**Aim**
Pull out each line in the entries that contains the word "Select" and list those lines.
begin Records provided
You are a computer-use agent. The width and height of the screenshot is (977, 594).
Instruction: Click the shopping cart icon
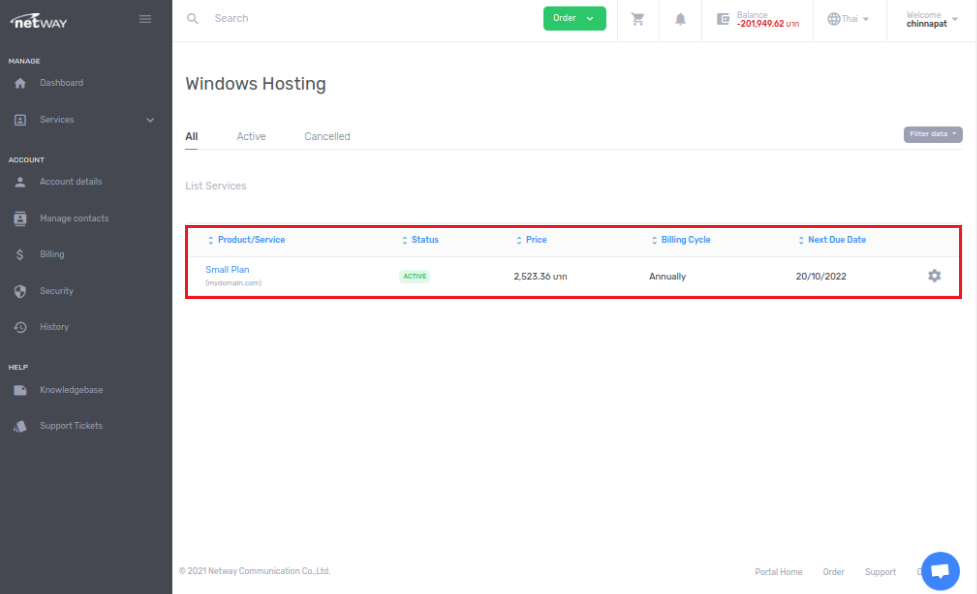[638, 19]
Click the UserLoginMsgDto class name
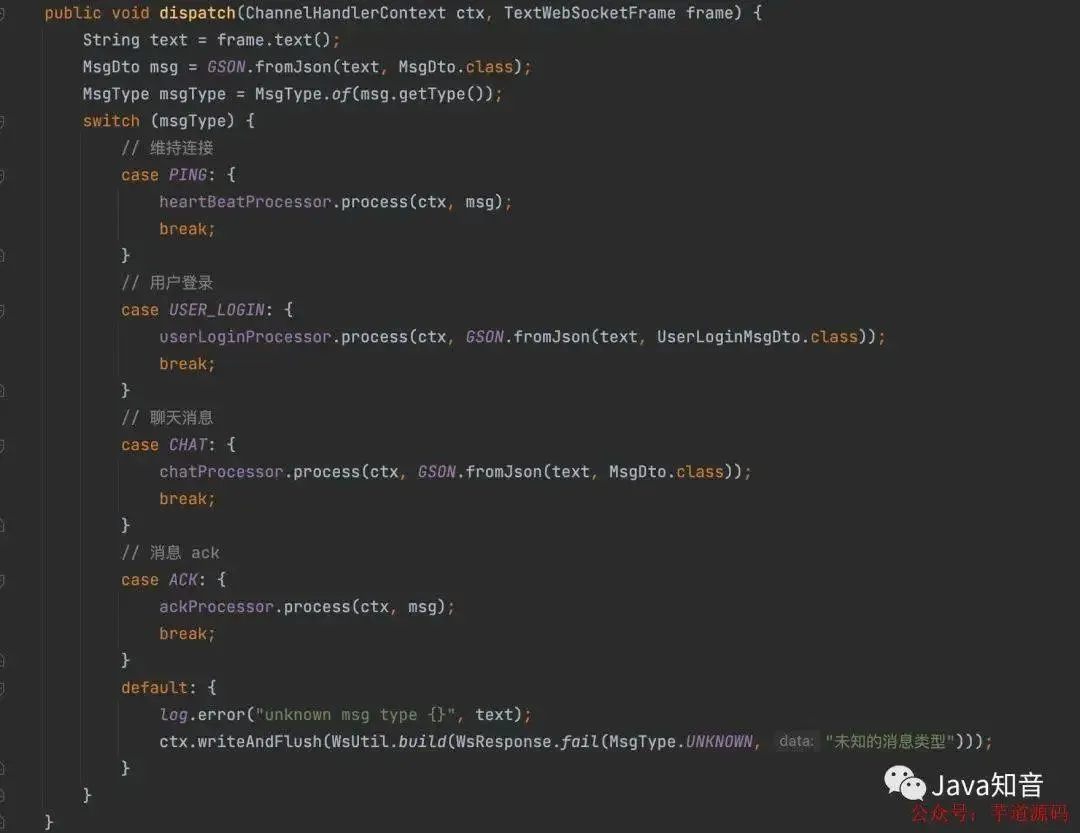Viewport: 1080px width, 833px height. coord(728,337)
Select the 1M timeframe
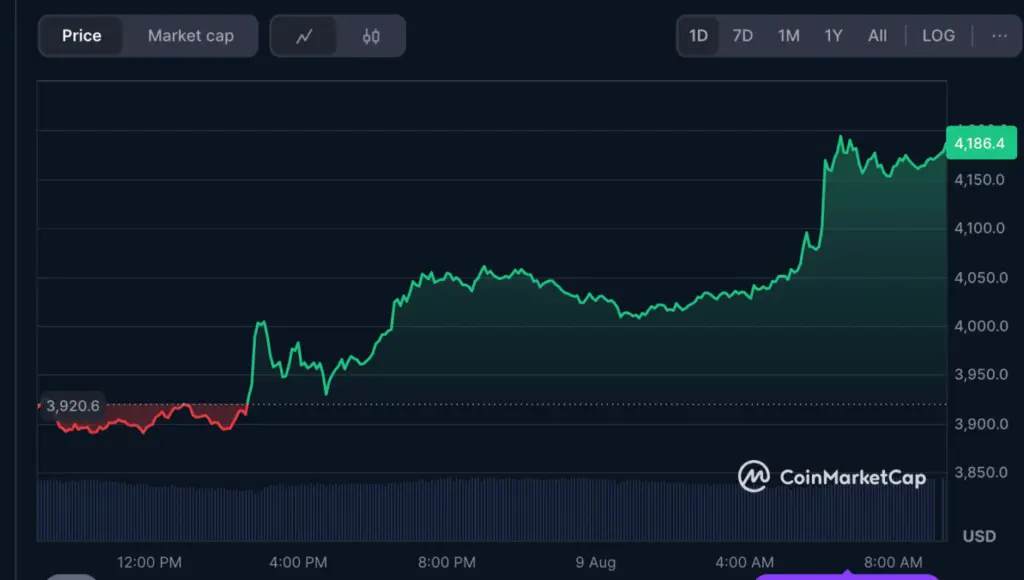 click(x=788, y=35)
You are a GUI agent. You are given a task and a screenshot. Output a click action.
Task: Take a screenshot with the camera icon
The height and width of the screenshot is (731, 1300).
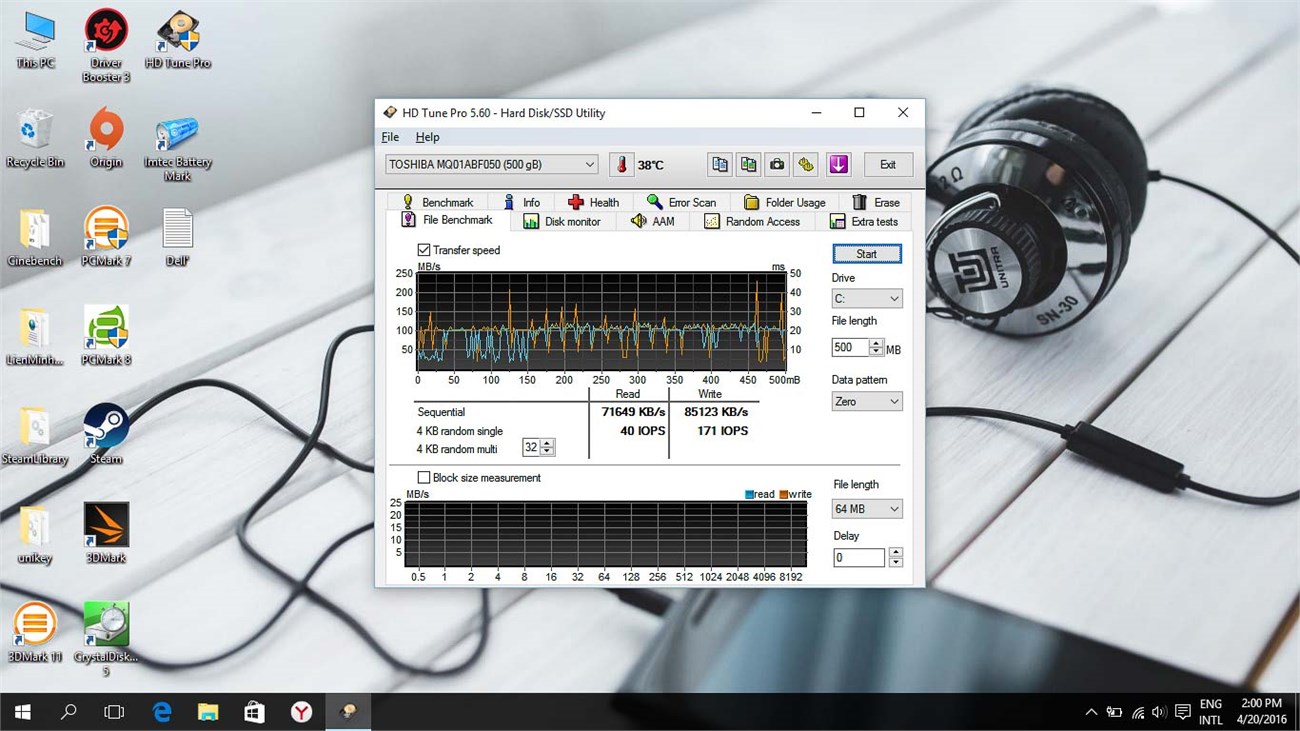point(776,164)
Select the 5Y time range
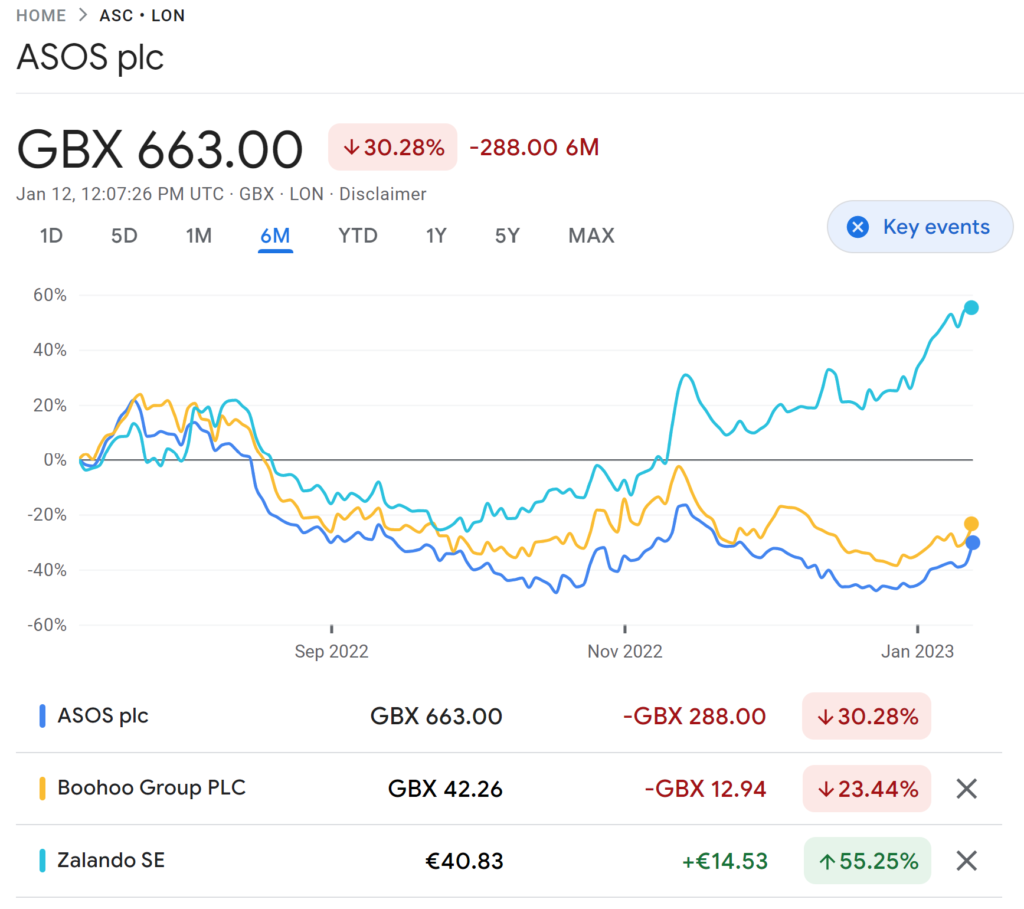The width and height of the screenshot is (1024, 909). (507, 236)
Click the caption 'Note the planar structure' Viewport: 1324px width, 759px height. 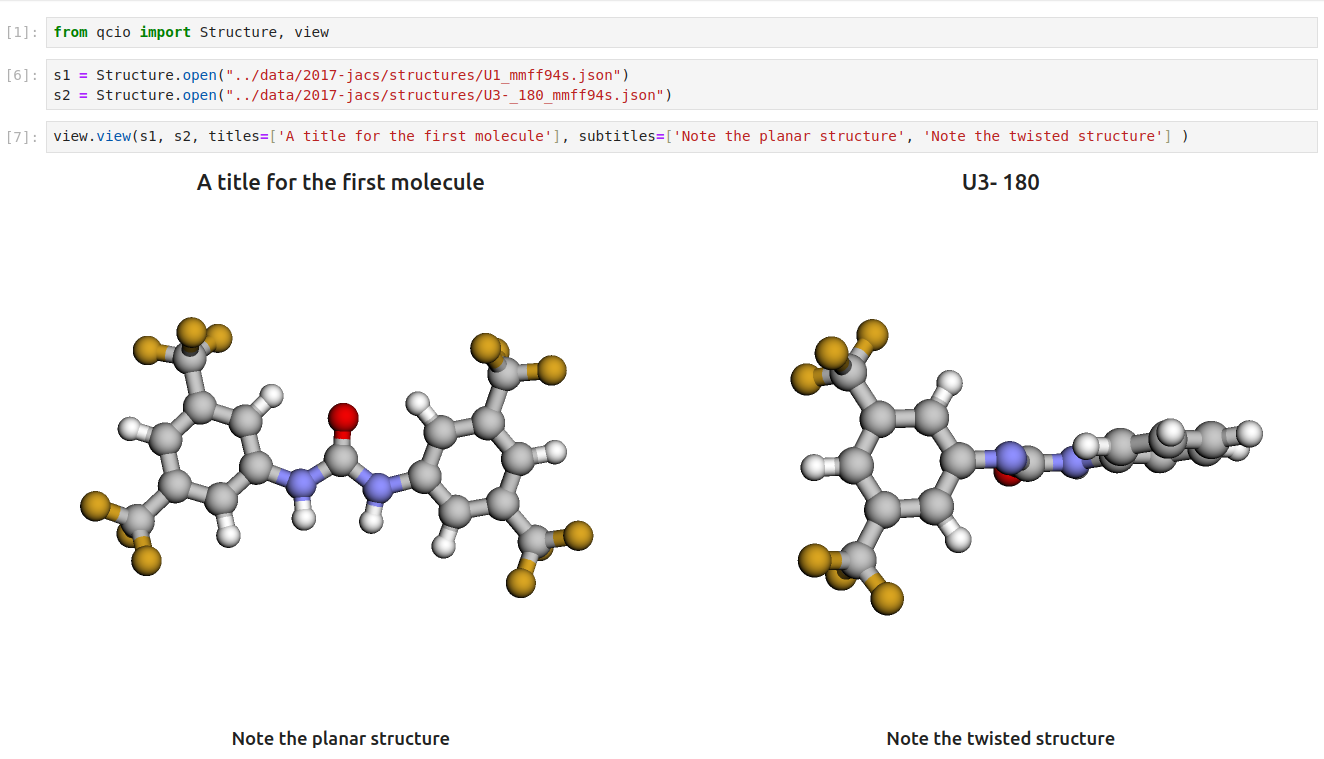340,738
end Records provided
**Result of this exercise**
Select the 1M timeframe
Select the 5Y time range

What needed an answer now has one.